Text segment —
'''

The ground, extending to 5.3 hectares, was acquired in 1782 by the 9th Earl of Moray from the Heriot Trust. The land contained Drumsheugh House, Moray House and its service block, and large gardens lying between Charlotte Square and the Water of Leith.

In 1822 his son, Francis Stuart, 10th Earl of Moray, commissioned the architect James Gillespie (later known as James Gillespie Graham after marriage into the wealthy Graham family) to draw up plans to build over 150 huge townhouses on the land. The houses were set on large plots, even by surrounding New Town standards, and were complemented by a series of private gardens, most notably on the slopes of the Water of Leith.

The scheme was curtailed on its south side due to the proposed new road and bridge (suggested and partly funded by John Learmonth who owned lands on the west bank of the Water of Leith), which culminated in the construction of Dean Bridge 1829/31. Land south of this road line, including the Drumsheugh House section, were not developed until later (parcelled with other lands in the West End).

Sales were begun (from plan) by auction on 7 August 1822. Over and above the cost of the plot, purchasers agreed to a build cost of £2000 to £3000 (depending on the plot) and an annual fee of £30. A "penalty clause" also imposed a fine of £100 on buildings not completed within 30 months. If comparing these prices to the norm, even for the affluent New Town this was perhaps ten times more than might have been expected. While the houses were among the largest ever built, this clearly guaranteed an exclusivity from the outset.

While the majority of plots sold well and quickly (some of the corner plots were less popular, mostly being completed in the 1850s) the scheme as a whole was completed in 1858. The final phase included a central section on Great Stuart Street on the east side between Ainslie Place and Randolph Place, and the two corner blocks on Ainslie Place flanking the access to St Colme Street/Albyn Place.

As one of the most affluent areas in Edinburgh, it set a trend. Glazing was changed to one-over-one format over almost the entire estate by 1950, but when architectural conservation came to the fore in the 1970s, it was one of the first areas to almost wholly restore windows to their original form.

Most basements throughout the estate are now separate properties and many of the blocks are divided into flats.

'''

Data extract —
'''

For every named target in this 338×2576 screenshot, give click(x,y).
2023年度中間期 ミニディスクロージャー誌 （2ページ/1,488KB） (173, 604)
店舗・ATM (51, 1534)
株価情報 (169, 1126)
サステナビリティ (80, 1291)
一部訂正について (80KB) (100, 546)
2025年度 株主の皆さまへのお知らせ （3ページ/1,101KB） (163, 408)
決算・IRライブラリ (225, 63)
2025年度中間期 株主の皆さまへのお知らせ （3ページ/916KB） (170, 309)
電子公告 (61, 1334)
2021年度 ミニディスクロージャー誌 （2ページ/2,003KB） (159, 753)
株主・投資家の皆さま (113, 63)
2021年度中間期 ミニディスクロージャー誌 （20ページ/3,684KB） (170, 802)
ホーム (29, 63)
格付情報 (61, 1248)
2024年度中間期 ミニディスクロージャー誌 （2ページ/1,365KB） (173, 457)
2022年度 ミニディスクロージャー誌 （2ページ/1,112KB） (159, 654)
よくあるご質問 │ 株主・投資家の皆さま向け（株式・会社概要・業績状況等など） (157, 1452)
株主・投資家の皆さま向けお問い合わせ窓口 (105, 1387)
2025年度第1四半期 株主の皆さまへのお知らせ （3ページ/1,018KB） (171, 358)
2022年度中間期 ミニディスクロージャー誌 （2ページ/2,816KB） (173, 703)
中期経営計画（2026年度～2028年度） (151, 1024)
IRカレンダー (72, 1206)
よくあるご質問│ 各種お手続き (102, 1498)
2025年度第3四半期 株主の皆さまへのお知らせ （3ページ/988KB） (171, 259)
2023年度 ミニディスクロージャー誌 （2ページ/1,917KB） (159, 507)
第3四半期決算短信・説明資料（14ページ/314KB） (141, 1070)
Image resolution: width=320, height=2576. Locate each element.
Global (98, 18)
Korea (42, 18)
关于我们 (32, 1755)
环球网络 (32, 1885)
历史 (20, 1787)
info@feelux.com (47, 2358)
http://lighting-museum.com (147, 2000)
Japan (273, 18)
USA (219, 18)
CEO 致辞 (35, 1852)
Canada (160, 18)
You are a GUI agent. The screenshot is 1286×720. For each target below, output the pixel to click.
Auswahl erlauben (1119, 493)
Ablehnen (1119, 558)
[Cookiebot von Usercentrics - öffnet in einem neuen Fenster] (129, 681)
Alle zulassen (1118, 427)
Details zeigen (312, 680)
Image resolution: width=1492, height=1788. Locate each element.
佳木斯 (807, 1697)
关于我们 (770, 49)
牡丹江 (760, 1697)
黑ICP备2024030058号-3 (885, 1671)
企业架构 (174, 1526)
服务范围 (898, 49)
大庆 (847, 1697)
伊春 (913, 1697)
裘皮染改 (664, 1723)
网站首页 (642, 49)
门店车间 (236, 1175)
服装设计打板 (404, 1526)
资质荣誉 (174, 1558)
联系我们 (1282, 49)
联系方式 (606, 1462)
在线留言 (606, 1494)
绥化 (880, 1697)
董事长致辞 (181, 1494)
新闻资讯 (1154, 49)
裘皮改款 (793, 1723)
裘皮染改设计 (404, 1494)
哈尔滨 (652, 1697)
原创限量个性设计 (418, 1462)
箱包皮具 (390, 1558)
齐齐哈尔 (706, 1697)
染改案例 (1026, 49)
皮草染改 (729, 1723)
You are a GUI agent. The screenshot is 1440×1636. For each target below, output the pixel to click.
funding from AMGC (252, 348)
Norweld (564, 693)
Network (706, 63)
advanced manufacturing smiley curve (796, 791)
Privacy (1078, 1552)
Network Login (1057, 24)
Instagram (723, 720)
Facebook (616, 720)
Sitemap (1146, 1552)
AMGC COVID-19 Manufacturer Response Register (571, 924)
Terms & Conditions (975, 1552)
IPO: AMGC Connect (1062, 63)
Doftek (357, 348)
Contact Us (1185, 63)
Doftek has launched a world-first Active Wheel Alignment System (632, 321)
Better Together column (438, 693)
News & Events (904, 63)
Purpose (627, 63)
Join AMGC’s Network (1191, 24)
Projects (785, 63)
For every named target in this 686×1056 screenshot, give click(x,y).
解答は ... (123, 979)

'''

Exercise tasks —
1. Please list every sum of money in pounds that the text on the Moray estate in Edinburgh mentions.
2. Resume the text on the Moray estate in Edinburgh from its last sentence.

Solved tasks —
1.
£2000
£3000
£30
£100

2.
The entire scheme was designed as a residential enclave with the exception of Wemyss Place, which had ground floor commercial properties and a church in its centre. This church, by John Thomas Rochead does not look like a church and blends with the street. It was originally St Stephen's Free Church created in 1847 for Rev Gillies. Whilst intended as residential many properties became commercial through the years and by the 1970s these commercial uses exceeded 50%. This has reversed in recent years.

The street lights were originally individual tallow lamps. A unified gas lighting design and system was introduced by John Kippen Watson in the 1860s and this was converted to electric around 1910. However, the original lamps were mainly removed and replaced by modern lamp-posts in the 1960s. Edinburgh's New Town Conservation Area Committee restored electric versions of the original lamps in the 1980s. For some reason Forres Street was omitted from this upgrade and that street still has two 1960s lamp-posts.

== Form ==

The general form of the estate is as four storey and basement houses, set back behind the front basement area, and with a private garden to the rear. The continuous form necessitates a different solution on the corner blocks: these generally have a ground floor and basement duplex unit accessed from the more important street and flats above accessed from the secondary street. These either have no garden or a detached garden. From the pavement a flight of steps gives independent access to the basement, generally a service area. A short flight of steps rise to the main entrance, usually supported on a stone arch.

The buildings are constructed of local Craigleith sandstone with roofs of Scots slate with lead flashings.

The typical interior has a grand open staircase built in stone topped by an ornate cupola giving it daylight, and often embellished with ornate plasterwork. The main room for public entertainment was usually the first floor front room.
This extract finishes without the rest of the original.